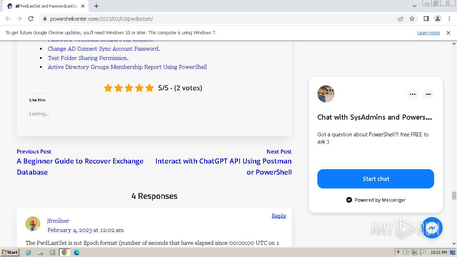Minimize the Messenger chat widget

(428, 94)
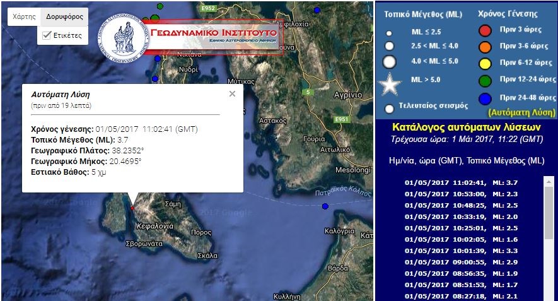
Task: Click the red earthquake marker on Kefalonia
Action: point(132,208)
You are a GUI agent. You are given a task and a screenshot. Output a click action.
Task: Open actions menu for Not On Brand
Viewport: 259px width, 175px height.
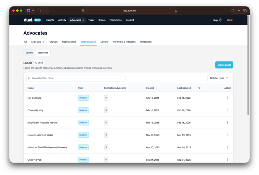click(227, 98)
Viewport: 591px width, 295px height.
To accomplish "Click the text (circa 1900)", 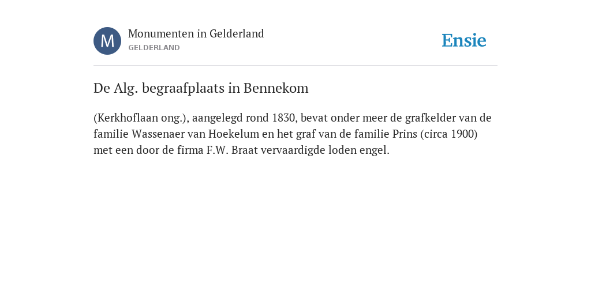I will [449, 134].
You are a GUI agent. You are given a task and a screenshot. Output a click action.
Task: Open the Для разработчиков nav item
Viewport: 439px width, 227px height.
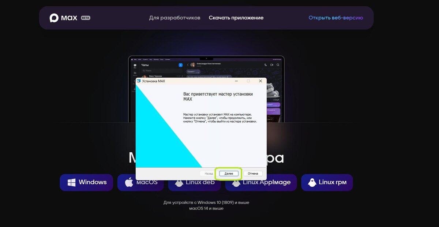(x=175, y=17)
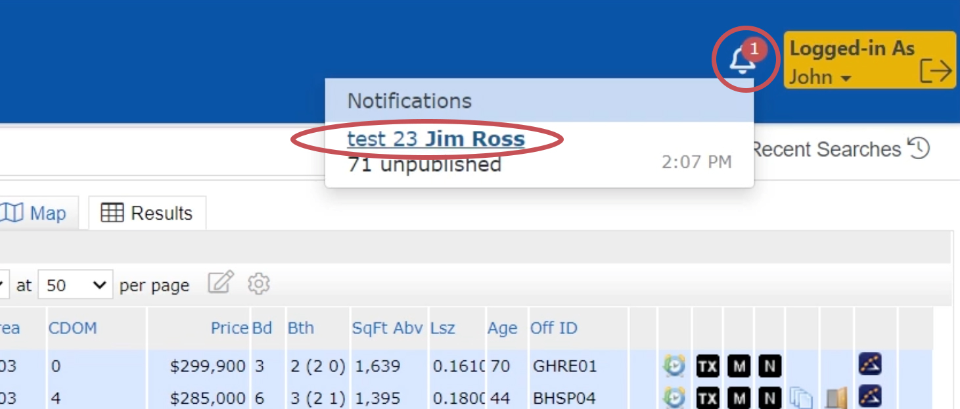This screenshot has width=960, height=409.
Task: Click the dotted path icon in the $299,900 row
Action: click(x=870, y=364)
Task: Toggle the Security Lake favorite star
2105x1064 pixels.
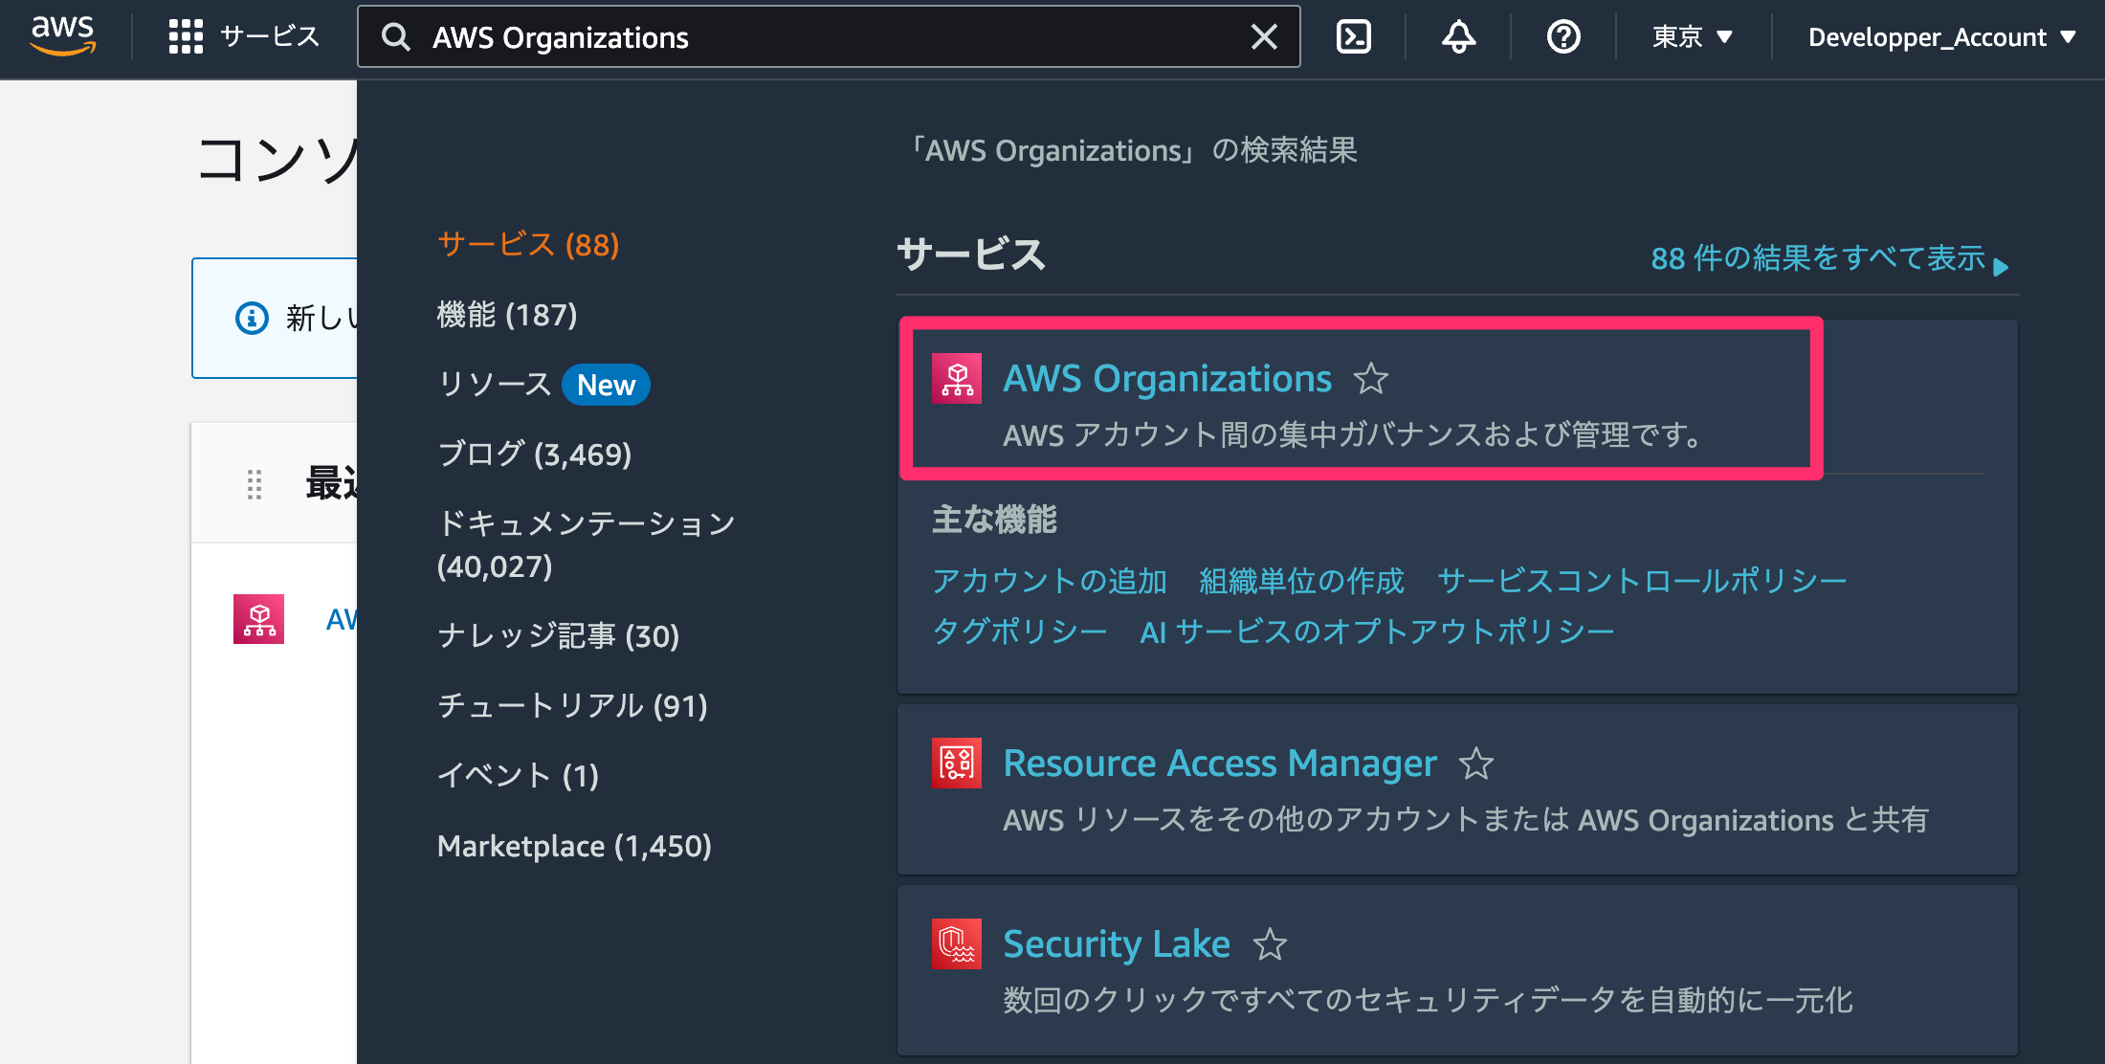Action: click(1270, 944)
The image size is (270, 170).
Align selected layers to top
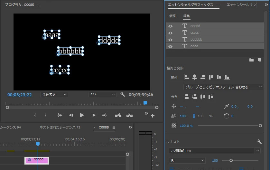click(x=210, y=77)
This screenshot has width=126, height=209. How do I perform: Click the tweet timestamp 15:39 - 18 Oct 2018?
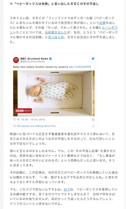click(33, 120)
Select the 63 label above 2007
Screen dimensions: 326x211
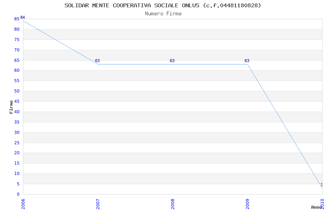coord(97,61)
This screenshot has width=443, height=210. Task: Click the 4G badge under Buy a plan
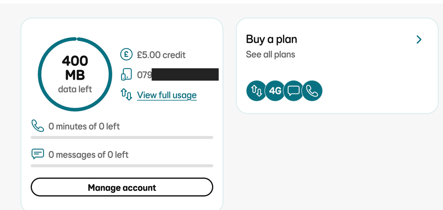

INSTRUCTIONS FOR THE TASK: Excluding the pictures, write out exactly the lines from the line that contains "Align selected layers to top" through the end of the records.

ANSWER SECTION:
Align selected layers to top
click(x=210, y=77)
This screenshot has width=126, height=209. How do I perform: Click the tweet timestamp 15:39 - 18 Oct 2018?
click(33, 120)
Select the 63 label above 2007
Screen dimensions: 326x211
coord(97,61)
This screenshot has width=443, height=210. Task: Click the 4G badge under Buy a plan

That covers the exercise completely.